- [HOW TO COMPLETE THIS TASK] Look through the data below for the line with "เสิร์ฟโมเมนต์จิ้นทะเลภูเก็ต (245, 285)", and transcribe it exactly together with each line after it up to and including the line with "ก้อย อรัชพร เขินจริง!แก๊งเพื่อนชงจับคู่". Give nothing else.

=== Begin Enclosure ===

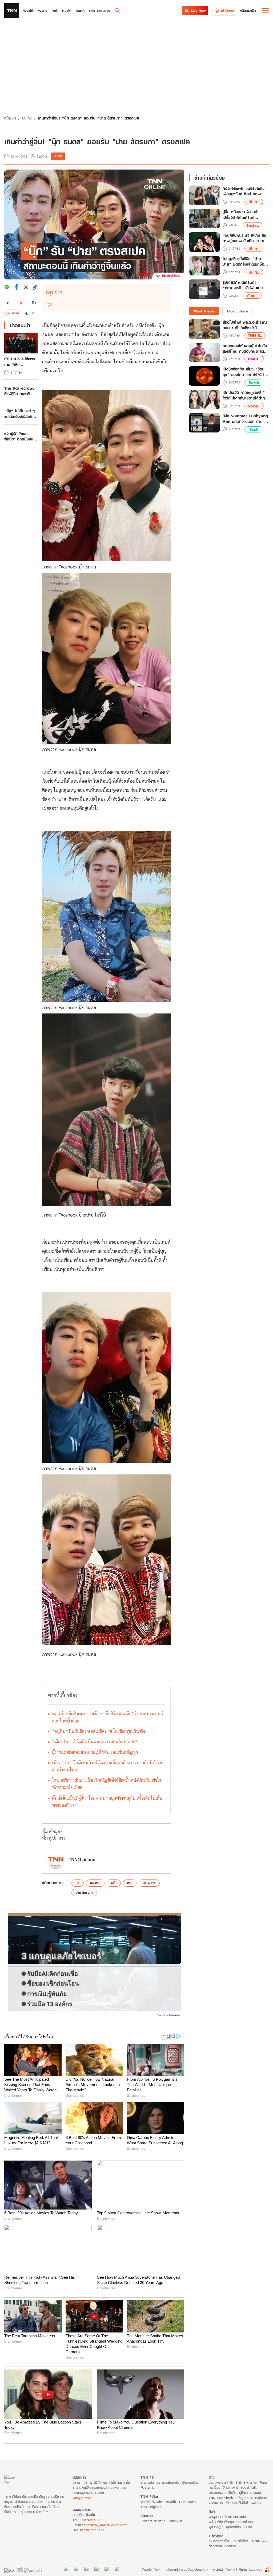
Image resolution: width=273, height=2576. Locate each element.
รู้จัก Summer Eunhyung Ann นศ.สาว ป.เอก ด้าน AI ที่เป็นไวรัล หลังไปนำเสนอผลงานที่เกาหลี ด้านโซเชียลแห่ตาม (245, 418)
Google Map (82, 2497)
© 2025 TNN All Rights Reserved (237, 2569)
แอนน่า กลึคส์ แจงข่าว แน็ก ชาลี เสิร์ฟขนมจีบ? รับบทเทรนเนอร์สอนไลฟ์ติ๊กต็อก (108, 1717)
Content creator (152, 2520)
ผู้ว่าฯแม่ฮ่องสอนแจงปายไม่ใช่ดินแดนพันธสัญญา (95, 1752)
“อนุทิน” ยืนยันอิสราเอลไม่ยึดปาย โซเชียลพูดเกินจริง (98, 1731)
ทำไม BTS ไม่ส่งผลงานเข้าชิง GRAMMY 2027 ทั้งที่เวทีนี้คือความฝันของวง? (21, 361)
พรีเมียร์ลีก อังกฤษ (221, 2521)
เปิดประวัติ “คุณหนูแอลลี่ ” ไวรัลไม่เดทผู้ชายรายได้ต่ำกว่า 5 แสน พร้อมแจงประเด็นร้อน (246, 395)
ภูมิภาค (243, 2492)
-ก (7, 302)
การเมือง (214, 2487)
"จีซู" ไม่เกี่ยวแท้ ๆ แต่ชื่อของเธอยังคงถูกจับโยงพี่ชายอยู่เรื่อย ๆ (19, 413)
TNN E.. (255, 335)
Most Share (237, 311)
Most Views (204, 311)
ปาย (129, 1883)
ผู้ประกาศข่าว (190, 2482)
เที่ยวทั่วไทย (240, 2541)
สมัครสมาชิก (247, 10)
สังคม (263, 2482)
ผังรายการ (147, 2487)
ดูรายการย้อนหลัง (167, 2482)
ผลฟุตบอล (216, 2516)
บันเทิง (27, 118)
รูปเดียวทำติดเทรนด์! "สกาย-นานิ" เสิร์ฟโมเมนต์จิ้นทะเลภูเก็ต (245, 285)
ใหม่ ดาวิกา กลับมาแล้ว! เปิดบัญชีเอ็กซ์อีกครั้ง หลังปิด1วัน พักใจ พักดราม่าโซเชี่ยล (106, 1783)
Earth (254, 383)
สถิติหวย (230, 2546)
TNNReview (259, 2541)
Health (171, 2501)
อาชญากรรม (217, 2492)
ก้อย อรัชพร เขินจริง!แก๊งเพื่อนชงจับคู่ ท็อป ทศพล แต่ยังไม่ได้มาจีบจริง (245, 191)
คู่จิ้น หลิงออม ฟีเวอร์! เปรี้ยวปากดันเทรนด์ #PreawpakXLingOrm (243, 215)
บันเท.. (254, 202)
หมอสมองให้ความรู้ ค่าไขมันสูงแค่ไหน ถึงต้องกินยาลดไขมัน (245, 348)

=== End Enclosure ===

- [SOLUTION TO THIS PROBLEM]
รูปเดียวทำติดเทรนด์! "สกาย-นานิ" เสิร์ฟโมเมนต์จิ้นทะเลภูเก็ต (245, 285)
ใหม่ ดาวิกา กลับมาแล้ว! เปิดบัญชีเอ็กซ์อีกครั้ง หลังปิด1วัน พักใจ พักดราม่าโซเชี่ยล (106, 1783)
Earth (254, 383)
สถิติหวย (230, 2546)
TNNReview (259, 2541)
Health (171, 2501)
อาชญากรรม (217, 2492)
ก้อย อรัชพร เขินจริง!แก๊งเพื่อนชงจับคู่ ท็อป ทศพล แต่ยังไม่ได้มาจีบจริง (245, 191)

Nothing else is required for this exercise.